* Begin Information given *

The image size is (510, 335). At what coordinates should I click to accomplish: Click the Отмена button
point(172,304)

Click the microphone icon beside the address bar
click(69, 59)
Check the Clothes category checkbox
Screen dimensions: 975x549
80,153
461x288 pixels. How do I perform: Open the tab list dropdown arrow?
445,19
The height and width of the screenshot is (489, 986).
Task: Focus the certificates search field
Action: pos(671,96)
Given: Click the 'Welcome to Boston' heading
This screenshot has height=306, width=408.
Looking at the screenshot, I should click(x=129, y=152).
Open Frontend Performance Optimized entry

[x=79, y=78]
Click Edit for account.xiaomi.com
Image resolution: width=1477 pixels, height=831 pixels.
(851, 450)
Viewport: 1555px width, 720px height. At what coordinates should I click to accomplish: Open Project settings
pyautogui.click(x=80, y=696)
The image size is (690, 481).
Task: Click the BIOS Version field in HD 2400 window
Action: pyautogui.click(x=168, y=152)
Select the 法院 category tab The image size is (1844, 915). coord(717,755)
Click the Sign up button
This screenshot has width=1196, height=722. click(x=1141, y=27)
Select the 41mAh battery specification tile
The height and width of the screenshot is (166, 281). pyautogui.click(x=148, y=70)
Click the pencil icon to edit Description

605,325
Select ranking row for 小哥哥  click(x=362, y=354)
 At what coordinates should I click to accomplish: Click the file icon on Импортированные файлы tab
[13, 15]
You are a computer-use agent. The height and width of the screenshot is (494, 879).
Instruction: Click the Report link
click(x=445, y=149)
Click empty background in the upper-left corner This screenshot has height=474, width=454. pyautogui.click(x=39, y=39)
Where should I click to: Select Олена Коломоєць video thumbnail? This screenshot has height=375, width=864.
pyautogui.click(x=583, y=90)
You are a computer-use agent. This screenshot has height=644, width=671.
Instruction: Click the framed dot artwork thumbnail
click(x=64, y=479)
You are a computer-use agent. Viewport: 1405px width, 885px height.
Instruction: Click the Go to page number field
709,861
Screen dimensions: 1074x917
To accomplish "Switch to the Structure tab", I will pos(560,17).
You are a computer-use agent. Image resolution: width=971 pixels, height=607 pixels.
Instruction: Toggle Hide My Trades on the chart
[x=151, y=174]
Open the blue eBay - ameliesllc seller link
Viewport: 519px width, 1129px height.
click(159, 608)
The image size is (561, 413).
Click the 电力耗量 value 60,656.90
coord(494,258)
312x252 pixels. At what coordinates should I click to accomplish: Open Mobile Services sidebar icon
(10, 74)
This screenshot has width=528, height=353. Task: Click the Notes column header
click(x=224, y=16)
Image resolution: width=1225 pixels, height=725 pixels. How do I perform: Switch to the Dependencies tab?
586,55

* End Information given *

→ **Set exercise**: Count the lines in the records above that contain the string "resolution". Reply with the number alone.

→ **Correct output**: 3